A new dynamic in vitro modular capillaries-venules modular system: cerebrovascular physiology in a box

Abstract

Background: The study of the cerebrovascular physiology is crucial to understand the pathogenesis of neurological disease and the pharmacokinetic of drugs. Appropriate models in vitro often fail to represent in vivo physiology. To address these issues we propose the use of a novel artificial vascular system that closely mimics capillary and venous segments of human cerebrovasculature while also allowing for an extensive control of the experimental variables and their manipulation.

Results: Using hollow fiber technology, we modified an existing dynamic artificial model of the blood-brain barrier (BBB) (DIV-capillary) to encompass the distal post-capillary (DIV-venules) segments of the brain circulatory system. This artificial brain vascular system is comprised of a BBB module serially connected to a venule segment. A pump generates a pulsatile flow with arterial pressure feeding the system. The perfusate of the capillary module achieves levels of shear stress, pressure, and flow rate comparable to what observed in situ. Endothelial cell exposure to flow and abluminal astrocytic stimuli allowed for the formation of a highly selective capillary BBB with a trans-endothelial electrical resistance (TEER; >700 ohm cm2) and sucrose permeability (< 1X10-u cm/sec) comparable to in vivo. The venule module, which attempted to reproduce features of the hemodynamic microenvironment of venules, was perfused by media resulting in shear stress and intraluminal pressure levels lower than those found in capillaries. Because of altered cellular and hemodynamic factors, venule segments present a less stringent vascular bed (TEER <250 Ohm cm2; Psucrose > 1X10-4 cm/sec) than that of the BBB. Abluminal human brain vascular smooth muscle cells were used to reproduce the venular abluminal cell composition.

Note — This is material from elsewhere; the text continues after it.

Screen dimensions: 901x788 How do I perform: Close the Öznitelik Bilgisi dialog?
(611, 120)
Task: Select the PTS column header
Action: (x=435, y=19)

Conclusion: The unique characteristics afforded by the DIV-BBB in combination with a venule segment will realistically expand our ability to dissect and study the physiological and functional behavior of distinct segments of the human cerebrovascular network.

Figure 1

Schematic outline of the DIV capillary-venules model. Note how the system recapitulates both rheological and cellular characteristics of the corresponding in vivo cerebrovascular segments.

Figure 2

Rheological characteristics of the DIV capillary-venule system. Panel A: Hemodynamic profile of capillary and venule segments in respect to perfusion. Panel B: Note that the presence of inter module connector between the capillary and venule lumens did not alter the rheological profile of flow. The asterisk “*” indicates a statistically significant difference in transmural pressure between capillary and venules (n=4; p<0.05).

Figure 3

Side by side comparison between in vitro capillary and venule vascular beds. Panel A: Note how the capillary system allows for the formation of a very stringent vascular bed (high TEER) in comparison to venules (low TEER). (Panel B). Note also that capillary segments established under venules level of shear stress and venules module exposed to capillary shear stress levels formed a comparable low stringent barrier suggesting that both abluminal astrocytes and high shear stress levels are necessary to develop a tight vascular bed (Panel C) TEER and sucrose permeability correlation in capillaries and venules modules. The sigmoid curve symbolize the ideal correlation between TEER and permeability previously determined by us [55]. Note the difference of ≈ 2 order of magnitude between capillaries (less permeable) and venules (most permeable). The more stringent vascular bed formed in the capillary module can discriminate drug permeability based on the octanol-water partition coefficient (XlogP) with a significantly higher degree of selectivity than venules (Panel D). The asterisk “*” indicates a statistically significant difference (n=4; p<0.05).

Figure 4

Functional characterization of the DIV capillary-venule system. Hyperosmolar opening of the BBB in DIV models was assessed by real time measurements of TEER. Similar to what observed in vivo the differential magnitude and the transient nature of the vascular opening is indicative of the formation of capillary and venule vascular beds that closely mimic the physiological response of the corresponding cerebrovascular segments in situ.

Figure 5

Differential bioenergetic behavior of in vitro capillary and venule vascular systems. Panel A: Glucose consumed versus lactate produced over time in capillary and venule modules. Note the significant difference between the glucose consumption and lactate production ratio (R) in the capillary module (R≅1) and in the venule (R≅1.5). This indicates that in contrast to venule segments, the brain capillary cellular elements have increased propensity towards the use of aerobic-based glucose metabolism. The asterisk “*” indicates a statistically significant difference (n=4; p<0.05) versus parallel systems established under static conditions.